A small, gruesome smile rose in Yuzuru’s eyes as he pressed his right hand against Naoe’s throat.
(It burns!)
Yuzuru’s hand scorched like red-hot steel. He could neither cry out nor faint in the burning heat. The agony overwhelmed all his senses. The burning was enough to drive him to madness.
Laughing, Yuzuru pressed harder against Naoe’s throat.
(You...!)
Naoe mustered all his power. Sparks flew in all directions.
“Yeargh!”
Yuzuru’s body was flung backwards. Released, Naoe collapsed to his knees.
“Ugh...”
Yuzuru’s moan startled him. It seemed that Yuzuru had been hit somewhere. Oh no!
(If I’m not careful, attacking with «nenpa» will injure Yuzuru-san’s body...!)
Yuzuru slowly raised himself. A red line of blood flowed from the corner of his lips. Shingen didn’t appear to care at all about Yuzuru’s body being injured.

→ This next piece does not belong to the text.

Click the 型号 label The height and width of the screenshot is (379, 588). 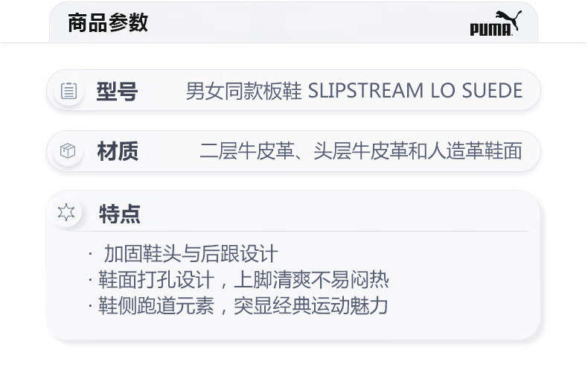coord(117,92)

“Well struck...Naoe,” he said, the corners of his lips curving into a smile. Naoe shuddered. He had no way of fighting Shingen. He didn’t have the power to perform «choubuku» on him directly. Neither could he just exorcise Shingen. He couldn’t strike with «nenpa». What should he do?
There must be a way...!
“This is the end!”
Naoe poured all his power into surrounding himself with a «goshinha».
Silently, Naoe cried out in his heart a single prayer with his entire being.
Kagetora-sama...!
Oh!
Takaya suddenly turned, feeling as if someone had just called out to him.
(...Naoe...?)
They stood within the premises of Matsumoto Castle, at the place called “Black Gate” which continued from the inner moat to the castle tower. They had just driven out the warriors standing guard there and broken through—
(Was that Naoe?)
His heart clamored. Takaya trembled slightly in agitation.
(I’m sure that was...)
“Ougi-kun!”
Takaya turned at Saori’s voice.
“!”
The moon appeared from behind occluding clouds.
Here, in the spacious garden right below the tower there were still traces of an inner palace. Standing beneath the soaring tower, blocking Takaya and Saori’s way as if she had been expecting them, was a young woman dressed in a sailor uniform.
“Thou art late, Ougi Takaya.”
“...Have I kept you waiting, Princess?” Takaya replied in a low voice, and laughed.
The wind fanned out the collar of the sailor uniform, and her long black hair danced in midair like a living creature.
Yuiko gave a small smile full of the moon’s bewitching devilishness.